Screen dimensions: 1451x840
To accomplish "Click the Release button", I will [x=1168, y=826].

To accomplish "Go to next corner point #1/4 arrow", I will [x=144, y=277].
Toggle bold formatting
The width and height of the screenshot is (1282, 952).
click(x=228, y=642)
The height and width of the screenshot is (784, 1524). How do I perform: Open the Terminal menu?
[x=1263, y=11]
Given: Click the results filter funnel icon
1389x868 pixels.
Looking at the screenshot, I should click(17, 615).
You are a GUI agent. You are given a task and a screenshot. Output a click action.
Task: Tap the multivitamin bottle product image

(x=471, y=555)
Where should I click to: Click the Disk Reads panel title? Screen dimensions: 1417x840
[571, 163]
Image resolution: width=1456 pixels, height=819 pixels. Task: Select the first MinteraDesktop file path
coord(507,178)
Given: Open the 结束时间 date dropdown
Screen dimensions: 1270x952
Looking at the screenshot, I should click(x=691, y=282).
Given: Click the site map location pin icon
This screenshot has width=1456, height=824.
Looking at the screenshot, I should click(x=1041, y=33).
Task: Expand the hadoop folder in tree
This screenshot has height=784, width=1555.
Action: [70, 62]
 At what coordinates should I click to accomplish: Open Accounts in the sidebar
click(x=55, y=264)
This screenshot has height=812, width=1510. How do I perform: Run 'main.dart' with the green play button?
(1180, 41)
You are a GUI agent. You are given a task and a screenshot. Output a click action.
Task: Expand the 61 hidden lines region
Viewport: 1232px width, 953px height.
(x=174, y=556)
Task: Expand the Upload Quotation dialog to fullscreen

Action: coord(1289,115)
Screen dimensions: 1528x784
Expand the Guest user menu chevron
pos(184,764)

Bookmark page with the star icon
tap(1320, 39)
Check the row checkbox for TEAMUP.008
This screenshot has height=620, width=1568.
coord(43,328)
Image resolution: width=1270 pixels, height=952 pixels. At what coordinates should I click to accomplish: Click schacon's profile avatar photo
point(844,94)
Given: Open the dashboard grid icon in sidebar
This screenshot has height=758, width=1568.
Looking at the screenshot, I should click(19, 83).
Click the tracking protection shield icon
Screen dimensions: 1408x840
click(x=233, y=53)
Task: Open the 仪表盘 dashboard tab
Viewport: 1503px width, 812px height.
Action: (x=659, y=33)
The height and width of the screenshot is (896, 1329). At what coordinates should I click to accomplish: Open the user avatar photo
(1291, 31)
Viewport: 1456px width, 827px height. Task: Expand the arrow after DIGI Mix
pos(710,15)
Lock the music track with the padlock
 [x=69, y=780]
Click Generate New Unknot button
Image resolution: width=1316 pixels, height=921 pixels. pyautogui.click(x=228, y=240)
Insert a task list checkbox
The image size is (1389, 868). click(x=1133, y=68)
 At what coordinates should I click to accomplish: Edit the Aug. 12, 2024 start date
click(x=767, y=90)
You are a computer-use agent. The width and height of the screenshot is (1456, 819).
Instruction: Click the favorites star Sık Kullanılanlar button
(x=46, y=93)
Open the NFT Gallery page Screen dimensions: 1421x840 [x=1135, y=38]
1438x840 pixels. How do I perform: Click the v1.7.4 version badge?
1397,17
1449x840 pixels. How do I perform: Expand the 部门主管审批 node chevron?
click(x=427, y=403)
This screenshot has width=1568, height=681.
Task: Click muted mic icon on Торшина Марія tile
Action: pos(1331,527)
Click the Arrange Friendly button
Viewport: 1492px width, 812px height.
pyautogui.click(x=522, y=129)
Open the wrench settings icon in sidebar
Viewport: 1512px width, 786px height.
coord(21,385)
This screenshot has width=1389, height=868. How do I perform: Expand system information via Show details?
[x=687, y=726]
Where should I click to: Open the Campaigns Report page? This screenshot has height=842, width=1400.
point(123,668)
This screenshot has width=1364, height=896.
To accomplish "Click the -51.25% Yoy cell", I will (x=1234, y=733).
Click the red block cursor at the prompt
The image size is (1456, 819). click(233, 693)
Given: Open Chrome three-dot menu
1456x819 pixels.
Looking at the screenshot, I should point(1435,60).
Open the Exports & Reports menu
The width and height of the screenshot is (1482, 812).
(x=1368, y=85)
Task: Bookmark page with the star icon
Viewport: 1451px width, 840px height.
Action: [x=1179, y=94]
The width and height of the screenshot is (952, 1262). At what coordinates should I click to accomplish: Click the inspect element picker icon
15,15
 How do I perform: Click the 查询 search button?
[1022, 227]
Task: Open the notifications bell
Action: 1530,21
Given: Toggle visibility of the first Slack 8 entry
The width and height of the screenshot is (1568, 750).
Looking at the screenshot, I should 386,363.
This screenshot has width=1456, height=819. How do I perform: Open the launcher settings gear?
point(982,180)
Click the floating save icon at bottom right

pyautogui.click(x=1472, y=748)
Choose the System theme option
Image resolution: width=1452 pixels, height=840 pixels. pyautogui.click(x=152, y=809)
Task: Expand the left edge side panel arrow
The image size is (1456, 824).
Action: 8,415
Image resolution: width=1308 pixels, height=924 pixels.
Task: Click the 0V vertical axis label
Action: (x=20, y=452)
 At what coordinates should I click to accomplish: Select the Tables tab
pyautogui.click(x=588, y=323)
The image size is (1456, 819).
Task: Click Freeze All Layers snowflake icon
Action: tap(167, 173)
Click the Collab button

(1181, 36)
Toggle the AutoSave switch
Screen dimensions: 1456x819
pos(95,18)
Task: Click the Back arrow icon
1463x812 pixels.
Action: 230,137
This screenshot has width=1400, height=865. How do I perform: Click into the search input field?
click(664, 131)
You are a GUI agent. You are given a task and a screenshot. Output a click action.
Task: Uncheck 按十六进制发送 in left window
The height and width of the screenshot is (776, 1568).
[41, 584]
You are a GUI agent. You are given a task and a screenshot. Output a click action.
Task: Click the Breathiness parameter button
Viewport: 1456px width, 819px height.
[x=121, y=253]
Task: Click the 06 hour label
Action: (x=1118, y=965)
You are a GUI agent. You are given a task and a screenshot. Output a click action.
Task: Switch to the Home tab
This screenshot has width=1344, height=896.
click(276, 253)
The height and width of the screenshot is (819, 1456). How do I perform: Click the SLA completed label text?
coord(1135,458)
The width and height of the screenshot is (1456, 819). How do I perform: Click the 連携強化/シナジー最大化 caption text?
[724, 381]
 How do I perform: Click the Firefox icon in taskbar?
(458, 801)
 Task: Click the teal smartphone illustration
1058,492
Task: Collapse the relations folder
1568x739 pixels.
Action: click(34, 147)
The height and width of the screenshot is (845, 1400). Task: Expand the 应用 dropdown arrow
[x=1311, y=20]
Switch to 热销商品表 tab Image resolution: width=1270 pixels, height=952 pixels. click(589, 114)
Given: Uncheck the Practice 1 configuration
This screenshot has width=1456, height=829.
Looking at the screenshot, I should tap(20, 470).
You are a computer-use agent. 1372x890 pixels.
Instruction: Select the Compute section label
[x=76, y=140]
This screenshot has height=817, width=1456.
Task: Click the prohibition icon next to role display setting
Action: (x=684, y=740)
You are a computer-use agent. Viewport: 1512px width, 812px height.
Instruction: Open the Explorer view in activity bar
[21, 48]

- - -

* Exercise goal: When a line of the records has the word "Toggle", pick it out and copy it.

* Result of this task:
Toggle bold formatting
Given: Toggle visibility of the first Slack 8 entry
Toggle the AutoSave switch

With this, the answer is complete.